God Knows Me
God promised the aging
Abraham and Sarah a son. But when God was unexpectedly slow in fulfilling his
promise, Sarah came up with a ”brilliant” solution. She offered her servant Hagar
to her husband as a surrogate child bearer. It didn’t take long for this
harebrained plan to run amok. When jealous Sarah mistreated pregnant Hagar, Hagar
ran away.
But God chased after Hagar, finding
her in the desert. He asked her: Where
have you come from, and where are you going? Hagar was stunned by this conversation: You are the God who sees me. I have seen the one who sees me. Hagar
then gave God the name, You are the God
who sees me.
Ben Patterson explains Hagar’s
perspective: “For a slave girl who had no rights of her own, who was no more
than a piece of property to her master, . . . there could be no better name. He cared for her. He saw her. He saw her! To God she was not a slave, she was Hagar. Certainly Abram and
Sarai had not seen her. But she was a person, and she now knew that God saw her
as such and that what happened to her mattered to him.”

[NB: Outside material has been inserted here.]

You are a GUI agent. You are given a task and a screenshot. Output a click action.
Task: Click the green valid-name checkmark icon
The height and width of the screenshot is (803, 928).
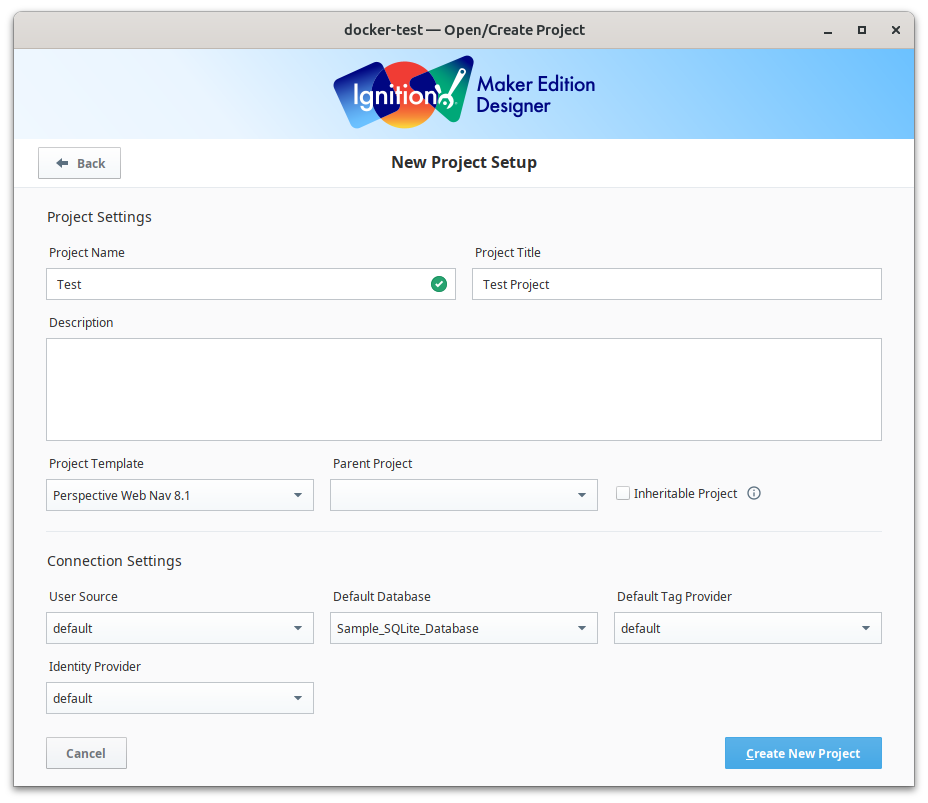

Similarly, when Jesus went to
the home of Simon, the Pharisee, and a prostitute lavished her perfume, her
tears, and her kisses on Jesus’ feet, Simon was horrified. Jesus confronted Simon’s blindness: Do you see this woman? Simon could not
see that woman. To him, she was a category, a classification, a kind of woman—a
whore. She was not that to Jesus. She was a person, his sister, a daughter of
God. Jesus has never seen a kind of
person. He sees only you and me. To know that, to really be struck by that
truth, is to be transformed.”
Who am I then? As David
contemplated the glory of the heavens, the work of God’s fingers, the moon and
the stars, he asked: What is man that you
are mindful of him, the son of man that you care for him? When we
contemplate the vastness of the universe and an earth with billions of people,
it is mind boggling to think about a God who actually sees me and knows me, a
God who knows me down to the number of hairs on my head!
In other ancient Near East
religions, the gods remained “remote and aloof . . . They created and observed,
but they did not intervene in events.” The concept of a personal God who wanted
to have a relationship with a servant girl, was wildly radical. Like Hagar, you
may think you are disposable—but God doesn’t! He sees you. He sees you! He sees
you!! And he wants to help you become the person he created you to be. God sent
Hagar back to Sarah. Her God-given task was to serve Sarah and raise up her own
son. She obeyed the God who had her in his sights.